I know this may be a shocker, but there is nothing illegal or improper about any stakeholder, operating above board, requesting meetings to discuss concerns they may have with a proposal by any federal agency. And emails to arrange meetings—I mean literally communications as banal as, “Hey, does next Tuesday work for you?”—are not subject to any rules regarding disclosure because they’re not substantive. Nowhere in the “exposed” communications presented by the EFF is there any evidence of motion picture representatives drawing conclusions for Register Pallante that she would not have come to on her own with regard to the FCC “set-top-box” proposal. The FCC proposal, like any other federal agency proposal, allows for comments from multiple stakeholders that become part of the public record and which members of any other agency may read and consider. It is also neither illegal nor improper for a stakeholder to send an email to a member of an agency to say, “This is our statement for your consideration.”
The broader point is that one does not need to be an expert at the level of Maria Pallante or MPAA’s attorneys to consider that any proposal which fundamentally alters a licensing paradigm between producers and distributors—as the FCC proposal clearly does—is going to have at least some copyright implications. Had the EFF made a more nuanced argument, that would be one thing, but to assert that the Copyright Office simply never would have entertained a copyright angle without pressure from the MPAA is just an outright lie. What the EFF doesn’t like is that their position on the FCC proposal is wrong, and so they’ve tried to manufacture a scandal on the heels of Pallante’s unprecedented and bizarrely orchestrated removal from office. Why? Presumably, because they know that at least a segment of the public will find the Hollywood-intrigue narrative easier to follow and far more dramatic than the more complex, but less interesting, truth.
On the other hand …
If a hint of scandal is what the reader wants, consider the October 25th notice from the Campaign for Accountability, which asked FCC Counsel to investigate emails between the FCC Chairman Tom Wheeler and Google VP Vint Cerf.
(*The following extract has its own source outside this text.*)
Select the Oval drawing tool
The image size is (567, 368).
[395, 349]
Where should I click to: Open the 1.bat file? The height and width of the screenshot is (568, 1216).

What’s the problem? Unlike innocuous emails requesting meetings, the FCC’s rules require disclosure of ex parte communications that amount to substantive comments on policy. In its letter to counsel, the CFA cites an April 8th email from Mr. Cerf to Chairman Wheeler expressing his substantive views with regard to the commission’s April 1 notice on protecting consumer privacy within the ambit of the “set-top-box” proposal. In case you’re not following the bouncing ball, Google likes to harvest user data and doesn’t have great track record on the privacy thing.
See what happened there is that a Google executive expressed a relevant, policy-focused comment via email pertaining to the FCC proposal, and the FCC was supposed to disclose the comment and didn’t. At least that’s CFA’s view. Whether or not there are more communications of this nature remains to be seen, but against the backdrop of Google’s now well-documented influence throughout the current administration, it’s hard to imagine that anyone is still believing the narrative that “Hollywood” is pulling the strings with regard to the FCC proposal.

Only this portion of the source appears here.